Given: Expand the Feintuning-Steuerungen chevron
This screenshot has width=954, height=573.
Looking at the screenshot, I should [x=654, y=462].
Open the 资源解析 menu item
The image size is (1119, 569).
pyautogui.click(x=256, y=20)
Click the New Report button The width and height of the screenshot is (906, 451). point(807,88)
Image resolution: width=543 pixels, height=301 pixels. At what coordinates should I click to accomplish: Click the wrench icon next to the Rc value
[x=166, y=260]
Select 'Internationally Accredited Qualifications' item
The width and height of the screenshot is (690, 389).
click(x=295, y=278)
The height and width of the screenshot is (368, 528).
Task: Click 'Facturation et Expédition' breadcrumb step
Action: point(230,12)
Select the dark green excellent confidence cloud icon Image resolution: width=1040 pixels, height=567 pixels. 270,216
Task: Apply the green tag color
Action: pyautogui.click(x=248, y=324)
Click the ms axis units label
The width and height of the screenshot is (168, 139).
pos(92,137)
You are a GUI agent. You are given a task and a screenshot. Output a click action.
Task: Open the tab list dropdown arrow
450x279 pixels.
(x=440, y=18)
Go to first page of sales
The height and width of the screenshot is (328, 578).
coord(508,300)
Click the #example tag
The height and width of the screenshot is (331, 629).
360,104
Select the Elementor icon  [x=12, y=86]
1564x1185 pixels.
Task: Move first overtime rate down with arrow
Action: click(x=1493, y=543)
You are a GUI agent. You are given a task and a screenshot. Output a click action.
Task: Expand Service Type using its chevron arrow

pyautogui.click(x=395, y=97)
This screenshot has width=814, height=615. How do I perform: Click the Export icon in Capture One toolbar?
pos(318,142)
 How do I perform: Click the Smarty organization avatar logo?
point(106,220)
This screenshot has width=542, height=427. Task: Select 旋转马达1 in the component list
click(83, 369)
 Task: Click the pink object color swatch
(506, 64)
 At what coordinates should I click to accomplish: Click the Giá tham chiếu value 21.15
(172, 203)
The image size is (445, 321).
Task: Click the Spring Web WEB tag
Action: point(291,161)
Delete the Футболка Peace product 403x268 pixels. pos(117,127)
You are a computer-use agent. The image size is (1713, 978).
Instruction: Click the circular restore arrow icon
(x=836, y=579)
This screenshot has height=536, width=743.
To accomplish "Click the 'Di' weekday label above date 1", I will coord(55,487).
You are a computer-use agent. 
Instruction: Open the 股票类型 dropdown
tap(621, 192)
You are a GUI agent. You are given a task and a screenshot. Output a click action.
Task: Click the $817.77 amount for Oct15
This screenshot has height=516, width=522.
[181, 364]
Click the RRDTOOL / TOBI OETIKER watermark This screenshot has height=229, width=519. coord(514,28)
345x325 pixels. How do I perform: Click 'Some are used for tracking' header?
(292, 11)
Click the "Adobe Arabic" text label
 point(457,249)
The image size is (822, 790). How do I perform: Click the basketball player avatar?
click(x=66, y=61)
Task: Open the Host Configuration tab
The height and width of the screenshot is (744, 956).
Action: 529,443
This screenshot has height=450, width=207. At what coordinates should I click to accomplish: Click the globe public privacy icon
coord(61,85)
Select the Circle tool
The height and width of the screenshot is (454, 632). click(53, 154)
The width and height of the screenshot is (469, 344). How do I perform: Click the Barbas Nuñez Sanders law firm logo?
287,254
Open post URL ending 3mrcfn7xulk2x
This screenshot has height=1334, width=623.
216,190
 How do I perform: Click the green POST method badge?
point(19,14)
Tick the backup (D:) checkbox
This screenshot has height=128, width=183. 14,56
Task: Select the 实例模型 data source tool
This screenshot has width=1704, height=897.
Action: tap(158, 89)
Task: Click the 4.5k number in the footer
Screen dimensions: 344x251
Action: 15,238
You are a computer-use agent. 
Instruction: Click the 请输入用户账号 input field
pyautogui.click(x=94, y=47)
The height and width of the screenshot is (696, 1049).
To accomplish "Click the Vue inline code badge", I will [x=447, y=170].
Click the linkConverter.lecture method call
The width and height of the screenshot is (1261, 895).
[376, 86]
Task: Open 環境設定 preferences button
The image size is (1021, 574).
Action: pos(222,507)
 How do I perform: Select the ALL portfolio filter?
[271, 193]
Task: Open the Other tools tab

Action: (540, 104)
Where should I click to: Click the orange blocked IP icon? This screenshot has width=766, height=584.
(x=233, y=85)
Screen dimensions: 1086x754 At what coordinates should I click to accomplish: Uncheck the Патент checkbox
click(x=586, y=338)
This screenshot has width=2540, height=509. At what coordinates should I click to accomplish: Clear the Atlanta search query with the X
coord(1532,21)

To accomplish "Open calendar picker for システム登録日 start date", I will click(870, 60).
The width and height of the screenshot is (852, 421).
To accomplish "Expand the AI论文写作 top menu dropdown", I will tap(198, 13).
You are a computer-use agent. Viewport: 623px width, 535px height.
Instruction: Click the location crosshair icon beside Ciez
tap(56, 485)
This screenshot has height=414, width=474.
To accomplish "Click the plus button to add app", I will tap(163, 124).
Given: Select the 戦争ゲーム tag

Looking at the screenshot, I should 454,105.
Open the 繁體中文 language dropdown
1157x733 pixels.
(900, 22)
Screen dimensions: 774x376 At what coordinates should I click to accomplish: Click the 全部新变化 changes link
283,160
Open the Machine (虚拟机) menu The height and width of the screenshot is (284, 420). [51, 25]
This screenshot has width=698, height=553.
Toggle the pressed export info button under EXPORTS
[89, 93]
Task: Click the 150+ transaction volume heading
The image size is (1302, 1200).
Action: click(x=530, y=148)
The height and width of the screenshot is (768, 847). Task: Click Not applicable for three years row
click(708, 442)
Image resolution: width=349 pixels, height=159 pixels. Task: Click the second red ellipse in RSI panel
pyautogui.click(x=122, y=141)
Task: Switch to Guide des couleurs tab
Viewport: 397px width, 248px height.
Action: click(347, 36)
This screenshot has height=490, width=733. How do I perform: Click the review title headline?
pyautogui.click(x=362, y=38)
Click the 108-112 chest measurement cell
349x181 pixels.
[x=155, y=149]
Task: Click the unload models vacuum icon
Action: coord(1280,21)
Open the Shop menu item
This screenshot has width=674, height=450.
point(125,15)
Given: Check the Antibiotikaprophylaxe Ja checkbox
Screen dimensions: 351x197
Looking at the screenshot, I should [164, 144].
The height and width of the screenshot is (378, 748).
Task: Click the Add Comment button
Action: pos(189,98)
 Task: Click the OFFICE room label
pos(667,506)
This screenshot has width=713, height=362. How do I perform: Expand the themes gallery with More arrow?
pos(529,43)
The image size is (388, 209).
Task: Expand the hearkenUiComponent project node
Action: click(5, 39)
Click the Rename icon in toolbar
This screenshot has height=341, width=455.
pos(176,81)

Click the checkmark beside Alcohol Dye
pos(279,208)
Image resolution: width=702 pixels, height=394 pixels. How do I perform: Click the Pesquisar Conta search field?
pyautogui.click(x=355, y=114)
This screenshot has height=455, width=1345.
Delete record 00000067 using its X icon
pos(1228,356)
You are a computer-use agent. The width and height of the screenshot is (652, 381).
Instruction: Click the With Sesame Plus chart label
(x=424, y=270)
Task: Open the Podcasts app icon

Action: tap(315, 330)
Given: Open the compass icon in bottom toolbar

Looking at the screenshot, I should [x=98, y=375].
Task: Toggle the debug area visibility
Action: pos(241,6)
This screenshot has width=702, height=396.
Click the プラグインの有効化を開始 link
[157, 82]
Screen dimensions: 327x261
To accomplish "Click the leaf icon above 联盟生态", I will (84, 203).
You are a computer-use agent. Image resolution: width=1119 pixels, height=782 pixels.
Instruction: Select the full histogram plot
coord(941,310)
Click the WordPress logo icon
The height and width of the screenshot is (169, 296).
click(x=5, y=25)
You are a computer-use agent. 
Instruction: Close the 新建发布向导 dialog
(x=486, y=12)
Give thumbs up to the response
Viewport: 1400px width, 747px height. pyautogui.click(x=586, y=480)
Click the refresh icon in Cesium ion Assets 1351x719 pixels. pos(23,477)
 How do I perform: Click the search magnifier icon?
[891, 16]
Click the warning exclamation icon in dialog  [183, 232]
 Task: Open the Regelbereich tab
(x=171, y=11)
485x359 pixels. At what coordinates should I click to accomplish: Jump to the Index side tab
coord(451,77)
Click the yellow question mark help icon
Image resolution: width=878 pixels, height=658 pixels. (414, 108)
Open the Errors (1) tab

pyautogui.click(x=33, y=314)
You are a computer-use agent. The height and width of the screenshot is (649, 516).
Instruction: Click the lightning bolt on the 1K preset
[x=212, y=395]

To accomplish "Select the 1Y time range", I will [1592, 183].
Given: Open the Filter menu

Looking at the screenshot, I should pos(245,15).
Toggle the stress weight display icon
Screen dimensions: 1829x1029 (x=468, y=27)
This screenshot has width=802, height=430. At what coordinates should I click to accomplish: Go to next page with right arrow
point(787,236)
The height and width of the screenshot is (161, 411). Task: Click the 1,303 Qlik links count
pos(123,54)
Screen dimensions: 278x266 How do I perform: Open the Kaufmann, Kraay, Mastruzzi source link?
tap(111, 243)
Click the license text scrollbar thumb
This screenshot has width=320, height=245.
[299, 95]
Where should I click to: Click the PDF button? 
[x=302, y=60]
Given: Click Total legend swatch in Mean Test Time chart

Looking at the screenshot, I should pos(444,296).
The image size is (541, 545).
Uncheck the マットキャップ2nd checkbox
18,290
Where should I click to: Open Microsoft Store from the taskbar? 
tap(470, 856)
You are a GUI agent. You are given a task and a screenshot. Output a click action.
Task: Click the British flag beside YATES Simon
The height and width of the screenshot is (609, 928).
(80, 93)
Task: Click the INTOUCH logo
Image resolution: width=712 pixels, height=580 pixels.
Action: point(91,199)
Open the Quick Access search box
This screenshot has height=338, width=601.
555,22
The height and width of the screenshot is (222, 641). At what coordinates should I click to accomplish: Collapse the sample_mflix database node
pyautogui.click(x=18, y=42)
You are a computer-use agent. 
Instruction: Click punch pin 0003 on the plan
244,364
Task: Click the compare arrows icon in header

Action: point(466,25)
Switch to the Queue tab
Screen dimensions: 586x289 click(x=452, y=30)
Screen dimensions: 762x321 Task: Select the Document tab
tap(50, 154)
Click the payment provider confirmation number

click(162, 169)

==================================================

■ Exercise prompt
Rewrite the material from the line with "This screenshot has height=490, width=733." up to and including the line with "(x=486, y=12)", replacing "review title headline" with "review heading" and leaving everything else unchanged.

■ The reply
This screenshot has height=490, width=733. How do I perform: Click the review heading?
pyautogui.click(x=362, y=38)
Click the 108-112 chest measurement cell
349x181 pixels.
[x=155, y=149]
Task: Click the unload models vacuum icon
Action: coord(1280,21)
Open the Shop menu item
This screenshot has width=674, height=450.
point(125,15)
Given: Check the Antibiotikaprophylaxe Ja checkbox
Screen dimensions: 351x197
Looking at the screenshot, I should [164, 144].
The height and width of the screenshot is (378, 748).
Task: Click the Add Comment button
Action: pos(189,98)
 Task: Click the OFFICE room label
pos(667,506)
This screenshot has width=713, height=362. How do I perform: Expand the themes gallery with More arrow?
pos(529,43)
The image size is (388, 209).
Task: Expand the hearkenUiComponent project node
Action: click(5, 39)
Click the Rename icon in toolbar
This screenshot has height=341, width=455.
pos(176,81)

Click the checkmark beside Alcohol Dye
pos(279,208)
Image resolution: width=702 pixels, height=394 pixels. How do I perform: Click the Pesquisar Conta search field?
pyautogui.click(x=355, y=114)
This screenshot has height=455, width=1345.
Delete record 00000067 using its X icon
pos(1228,356)
You are a computer-use agent. The width and height of the screenshot is (652, 381).
Instruction: Click the With Sesame Plus chart label
(x=424, y=270)
Task: Open the Podcasts app icon

Action: tap(315, 330)
Given: Open the compass icon in bottom toolbar

Looking at the screenshot, I should [x=98, y=375].
Task: Toggle the debug area visibility
Action: pos(241,6)
This screenshot has width=702, height=396.
Click the プラグインの有効化を開始 link
[157, 82]
Screen dimensions: 327x261
To accomplish "Click the leaf icon above 联盟生态", I will (84, 203).
You are a computer-use agent. Image resolution: width=1119 pixels, height=782 pixels.
Instruction: Select the full histogram plot
coord(941,310)
Click the WordPress logo icon
The height and width of the screenshot is (169, 296).
click(x=5, y=25)
You are a computer-use agent. 
Instruction: Close the 新建发布向导 dialog
(x=486, y=12)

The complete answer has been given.